# 1983 AIME Problems/Problem 12

## Problem

Diameter $AB$ of a circle has length a $2$-digit integer (base ten). Reversing the digits gives the length of the perpendicular chord $CD$. The distance from their intersection point $H$ to the center $O$ is a positive rational number. Determine the length of $AB$. $[asy] draw(circle((0,0),4)); draw((-4,0)--(4,0)); draw((-2,-2*sqrt(3))--(-2,2*sqrt(3))); draw((-2.6,0)--(-2.6,0.6)); draw((-2,0.6)--(-2.6,0.6)); dot((0,0)); dot((-2,0)); dot((4,0)); dot((-4,0)); dot((-2,2*sqrt(3))); dot((-2,-2*sqrt(3))); label("A",(-4,0),W); label("B",(4,0),E); label("C",(-2,2*sqrt(3)),NW); label("D",(-2,-2*sqrt(3)),SW); label("H",(-4,0),SE); label("O",(0,0),NE);[/asy]$

## Solution

Let $AB=10x+y$ and $CD=10y+x$. It follows that $CO=\frac{AB}{2}=\frac{10x+y}{2}$ and $CH=\frac{CD}{2}=\frac{10y+x}{2}$. Scale up this triangle by 2 to ease the arithmetic.

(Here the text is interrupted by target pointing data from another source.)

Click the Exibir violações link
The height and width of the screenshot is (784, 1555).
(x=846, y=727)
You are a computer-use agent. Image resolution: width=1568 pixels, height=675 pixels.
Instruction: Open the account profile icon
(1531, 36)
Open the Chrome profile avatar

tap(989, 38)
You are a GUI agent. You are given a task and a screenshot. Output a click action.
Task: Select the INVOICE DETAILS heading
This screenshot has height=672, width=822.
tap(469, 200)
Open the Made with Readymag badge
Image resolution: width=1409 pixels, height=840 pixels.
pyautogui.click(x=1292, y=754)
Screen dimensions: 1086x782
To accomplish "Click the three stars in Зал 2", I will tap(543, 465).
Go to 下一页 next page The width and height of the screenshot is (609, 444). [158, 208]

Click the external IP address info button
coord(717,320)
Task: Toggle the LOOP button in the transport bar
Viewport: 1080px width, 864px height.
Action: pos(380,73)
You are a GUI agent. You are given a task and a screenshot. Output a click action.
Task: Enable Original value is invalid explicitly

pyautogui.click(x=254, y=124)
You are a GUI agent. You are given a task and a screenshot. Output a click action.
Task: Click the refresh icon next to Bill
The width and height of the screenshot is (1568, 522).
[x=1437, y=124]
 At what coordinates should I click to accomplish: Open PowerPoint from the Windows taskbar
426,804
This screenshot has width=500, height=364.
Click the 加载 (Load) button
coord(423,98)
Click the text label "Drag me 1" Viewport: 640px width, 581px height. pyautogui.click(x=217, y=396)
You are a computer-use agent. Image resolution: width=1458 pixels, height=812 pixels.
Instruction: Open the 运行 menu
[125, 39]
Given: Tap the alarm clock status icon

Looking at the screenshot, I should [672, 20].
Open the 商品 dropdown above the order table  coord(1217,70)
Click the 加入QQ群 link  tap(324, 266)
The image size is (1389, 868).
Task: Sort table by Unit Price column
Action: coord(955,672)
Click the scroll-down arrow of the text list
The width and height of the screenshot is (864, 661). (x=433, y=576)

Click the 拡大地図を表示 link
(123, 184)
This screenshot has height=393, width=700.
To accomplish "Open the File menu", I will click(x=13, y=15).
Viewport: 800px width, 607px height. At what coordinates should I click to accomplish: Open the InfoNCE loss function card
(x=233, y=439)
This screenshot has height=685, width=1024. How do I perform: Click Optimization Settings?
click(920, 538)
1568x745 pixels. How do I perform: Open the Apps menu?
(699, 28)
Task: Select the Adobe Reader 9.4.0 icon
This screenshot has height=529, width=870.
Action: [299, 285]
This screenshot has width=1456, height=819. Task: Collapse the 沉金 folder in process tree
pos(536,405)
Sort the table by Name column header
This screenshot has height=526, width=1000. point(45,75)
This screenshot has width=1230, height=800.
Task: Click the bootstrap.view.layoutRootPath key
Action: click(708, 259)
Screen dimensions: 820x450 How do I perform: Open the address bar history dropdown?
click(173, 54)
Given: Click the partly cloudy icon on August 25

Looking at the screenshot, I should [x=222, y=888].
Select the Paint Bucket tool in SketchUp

Applying the Pythagorean Theorem on $2CO$, $2OH$ and $2CH$, we deduce $$(2OH)^2=\left(10x+y\right)^2-\left(10y+x\right)^2=99(x+y)(x-y)$$

Because $OH$ is a positive rational number and $x$ and $y$ are integral, the quantity $99(x+y)(x-y)$ must be a perfect square. Hence either $x-y$ or $x+y$ must be a multiple of $11$, but as $x$ and $y$ are different digits, $1+0=1 \leq x+y \leq 9+9=18$, so the only possible multiple of $11$ is $11$ itself. However, $x-y$ cannot be 11, because both must be digits. Therefore, $x+y$ must equal $11$ and $x-y$ must be a perfect square. The only pair $(x,y)$ that satisfies this condition is $(6,5)$, so our answer is $\boxed{065}$. (Therefore $CD = 56$ and $OH = \frac{33}{2}$.)